Threat Model → Copilot Design Guardrails
Warm-Up: Threat Model → Copilot Design Guardrails (~8 min)
Goal: Derive Copilot custom instructions directly FROM the threat model — turning identified threats into AI-enforced design guardrails.
📝 Open
docs/threat-to-instructions-worksheet.md— you’ll map threats to instructions as you work through this warm-up.
Every guardrail should map back to a threat. But in the AI-native era, we can go further: the threat model can directly PROGRAM the AI to avoid vulnerable patterns.
Step 1: Review the Threat Model
Open THREAT-MODEL.md and review:
- Assets (Section 1): What do we need to protect? (source code, secrets, dependencies, deployed app)

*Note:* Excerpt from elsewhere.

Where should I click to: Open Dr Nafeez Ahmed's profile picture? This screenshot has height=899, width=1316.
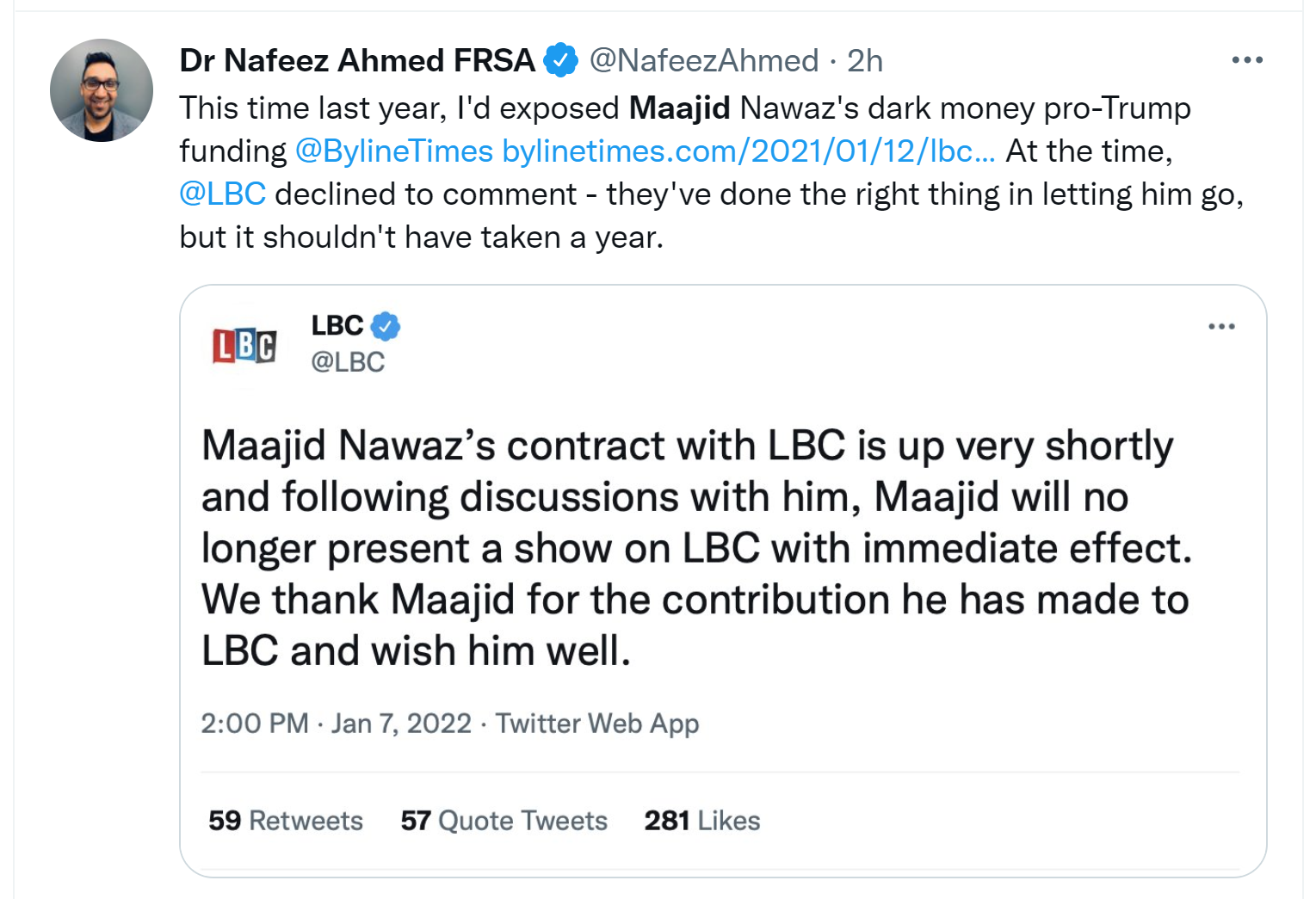tap(102, 90)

- Data Classification (Section 2): How sensitive is each asset?
- Threat Actors (Section 3): Who might attack us?
- Attack Vectors (Section 4): How could they do it? (Note the ”?” in the Current Control column)
Step 2: Derive Copilot Instructions from Threats
For each attack vector in rows 1–3 and 8, ask: “What Copilot instruction would PREVENT this threat at code generation time?”
| Threat Row | Attack Vector | → Derived Copilot Instruction |
|---|---|---|
| 1 | Secret leaked in commit | “Never hardcode credentials, API keys, or secrets” |
| 2 | SQL injection pushed to main | “Always use parameterized queries — never string concatenation” |
| 3 | Vulnerable dependency introduced | “Pin dependency versions; prefer well-maintained libraries” |
| 8 | Copilot suggests insecure pattern | “Validate all input; prefer established crypto libraries” |
This is NIST SSDF PW.1.1 in practice — risk modeling produces security requirements that are encoded directly into the AI assistant.
Step 3: Review the Threat-Derived Instructions
Open .github/copilot-instructions.md — this file was created by mapping each threat row to a concrete Copilot instruction. Every instruction traces back to a specific attack vector.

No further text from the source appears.